I started Diane Mott Davidson's popular Goldie the Caterer series,and have always enjoyed the lightness of them, but, her newest one, Crunch Time, sets Goldie out on a much different story, one that I just decided to read no further. Maybe on a book on tape in the car,but I closed the book and reached for another.

Has a favorite author you enjoy, strayed from what she/he does best? At least in your mind...


----------



## MariaESchneider (Aug 1, 2009)

Oh yes.  And it can be really hard to skip a book and come back to them.  I loved the early Evanovich books, but they got sillier and sillier.  I sometimes wish she had stopped about book 8.  The newer ones are fine, but not something I can't wait to read.

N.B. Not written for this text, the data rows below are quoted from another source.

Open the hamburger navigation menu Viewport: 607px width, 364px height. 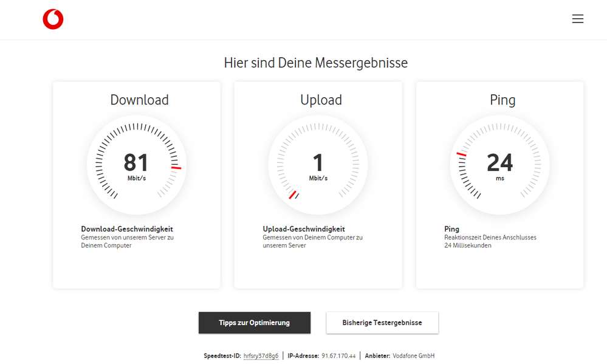click(x=577, y=19)

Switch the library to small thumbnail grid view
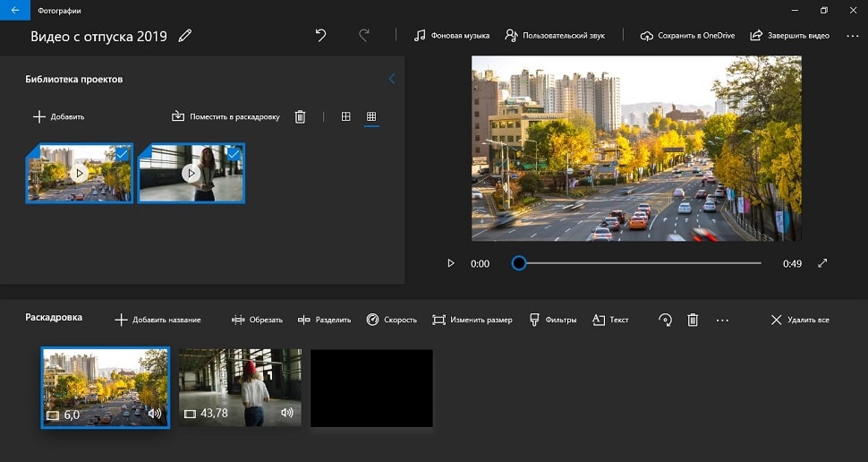pos(371,116)
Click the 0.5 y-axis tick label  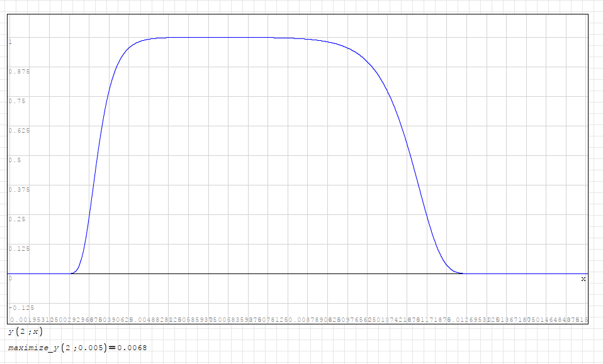point(15,160)
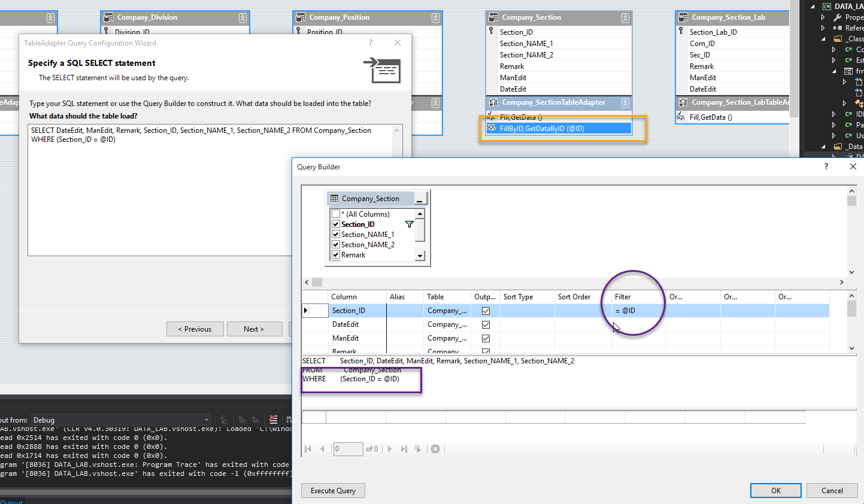
Task: Select FillByID,GetDataByID (@ID) query
Action: 541,129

Sometimes it's just a one-off and the books return to the good stuff.  I think it's hard for an author to keep writing the same character over and over.  Marcia Mullner is another author I used to LOVE...but stopped reading quite some time ago.  Maybe I outgrew the storyline.  Or maybe she did!


----------



## Plotspider (Mar 15, 2011)

trip said:


> I started Diane Mott Davidson's popular Goldie the Caterer series,and have always enjoyed the lightness of them, but, her newest one, Crunch Time, sets Goldie out on a much different story, one that I just decided to read no further. Maybe on a book on tape in the car,but I closed the book and reached for anioher.
> 
> Has a favorite author you enjoy strayed from what she3 does best? At least in your mind...

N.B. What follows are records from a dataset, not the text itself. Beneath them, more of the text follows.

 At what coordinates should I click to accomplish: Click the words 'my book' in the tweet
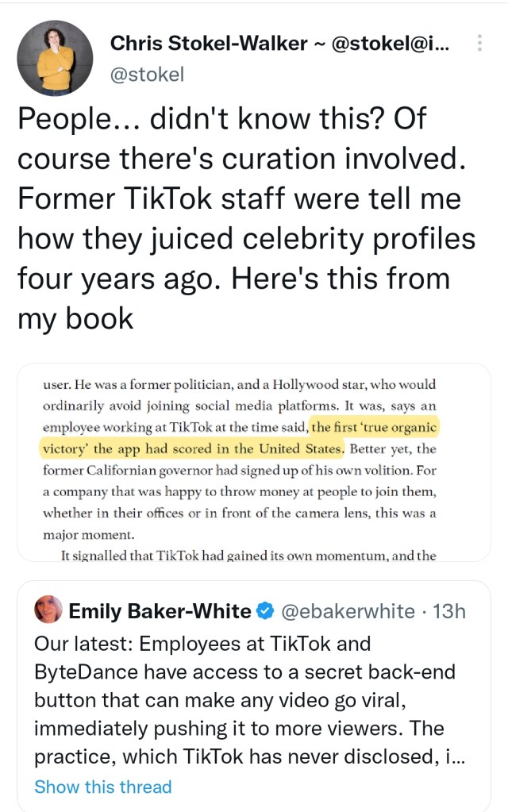(75, 318)
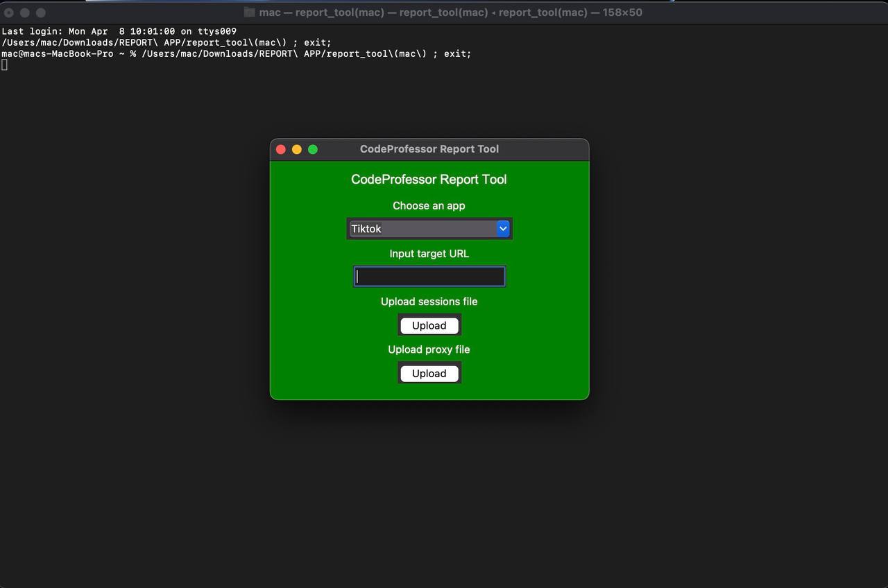Viewport: 888px width, 588px height.
Task: Click the Choose an app label text
Action: point(429,205)
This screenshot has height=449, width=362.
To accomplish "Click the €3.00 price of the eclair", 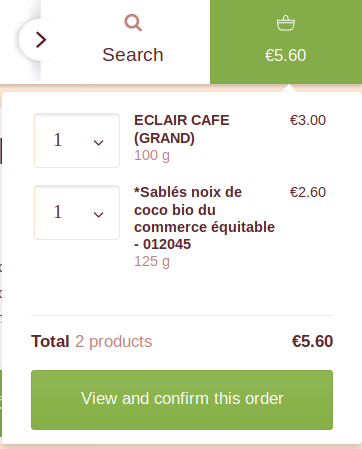I will click(308, 120).
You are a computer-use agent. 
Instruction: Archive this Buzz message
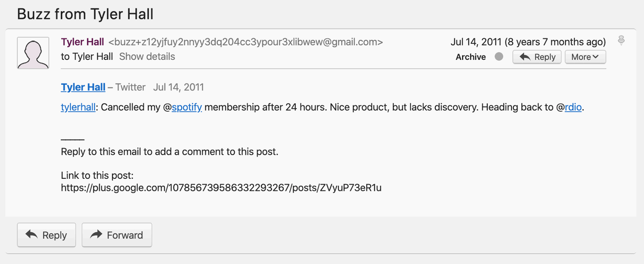(471, 57)
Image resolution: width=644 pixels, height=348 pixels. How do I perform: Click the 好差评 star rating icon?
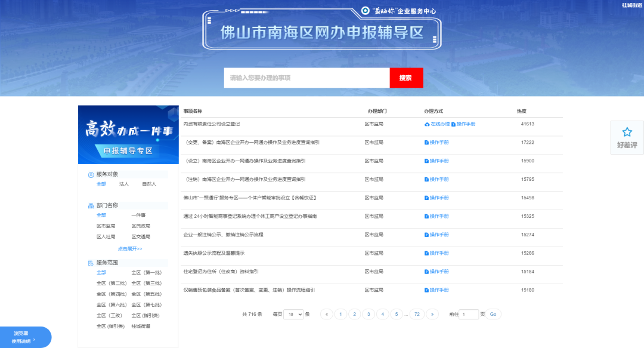point(627,133)
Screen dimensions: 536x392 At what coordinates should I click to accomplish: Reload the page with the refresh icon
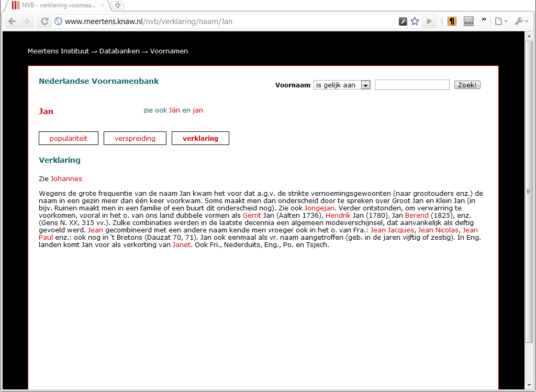coord(44,21)
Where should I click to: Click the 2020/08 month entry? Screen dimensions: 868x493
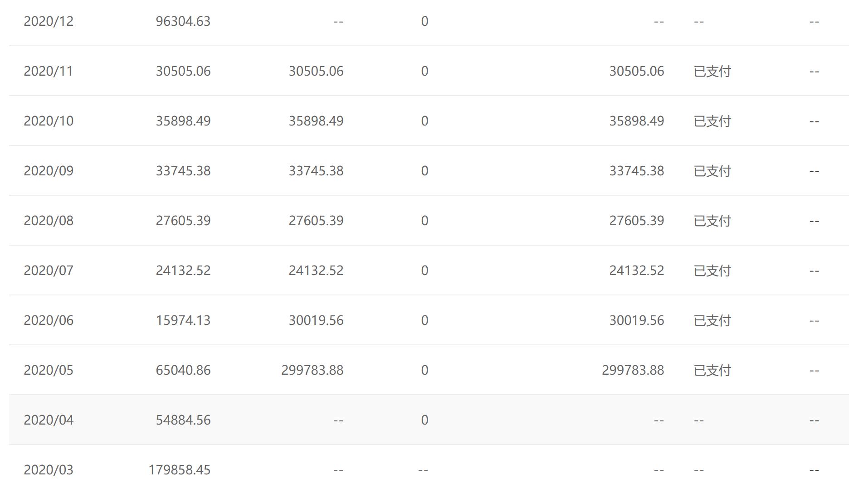click(x=49, y=221)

While I really enjoy Patrick Rothfuss' Kingkiller chronicles, in the second book, it does seem to get a little lost on occasion. The book goes for months at a time in weird directions. Not only this, but he seems to occasionally throw in conflicts to the extent where they get tedious (the reader goes: oh, here we go again). Otherwise, they're alright.


----------



## karenk105 (Jul 7, 2011)

I used to love the Regency romances by an author named Barbara Metzger. They were very light-hearted and witty. (Snowdrops and Scandalbroth comes to mind) But when she started writing commericial-length novels, and they were so serious. Her tone had completely changed.


----------



## ljcharles (Jul 6, 2011)

I'm with you on this.


MariaESchneider said:


> Oh yes. And it can be really hard to skip a book and come back to them. I loved the early Evanovich books, but they got sillier and sillier. I sometimes wish she had stopped about book 8. The newer ones are fine, but not something I can't wait to read.

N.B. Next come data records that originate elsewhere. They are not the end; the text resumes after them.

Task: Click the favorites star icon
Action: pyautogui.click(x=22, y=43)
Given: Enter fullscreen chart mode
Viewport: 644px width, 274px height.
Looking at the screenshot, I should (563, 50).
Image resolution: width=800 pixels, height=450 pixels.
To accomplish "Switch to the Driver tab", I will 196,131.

The last really good JE was #12, in my opinion. I understand this #17 is supposed to be more like the "old" Janet, but I haven't read it yet. Too pricey for a Kindle download.

This happened to me with one other author that I loved. She wrote a fantastic mystery series, light, entertaining, very fun stories, and then put out a hard cover that was stuffy and moved very slowly. I was so disappointed that I only made it through the first page, and then chucked it into the Goodwill bag.

I hate when that happens. I'll still read her books, but I'm much more careful about checking the storyline before I buy.

L. j. Charles


----------



## Ursula_Bauer (Dec 12, 2010)

I just dropped Julia Spencer-Flemming. I reviewed her newest book in the bookstore and decided I couldn't follow the line any longer. The last book had set me up for that, I was pretty dissapointed in it. The main character (1) became almost a parody, and then I couldn't stand her in the next book, so I dropped the series.

I'm pretty dissapointed in another sure fire read author, but I think it's more the two characters from her ever growing universe of this small town w/big families that she decided to write about, so even though the book I just read (Marrying Daisy Bellamy by Susan Wiggs) was not up to her usual snuff, I'm going to say it was also my apathy for the characters that colored my perception. Her, I'll keep reading.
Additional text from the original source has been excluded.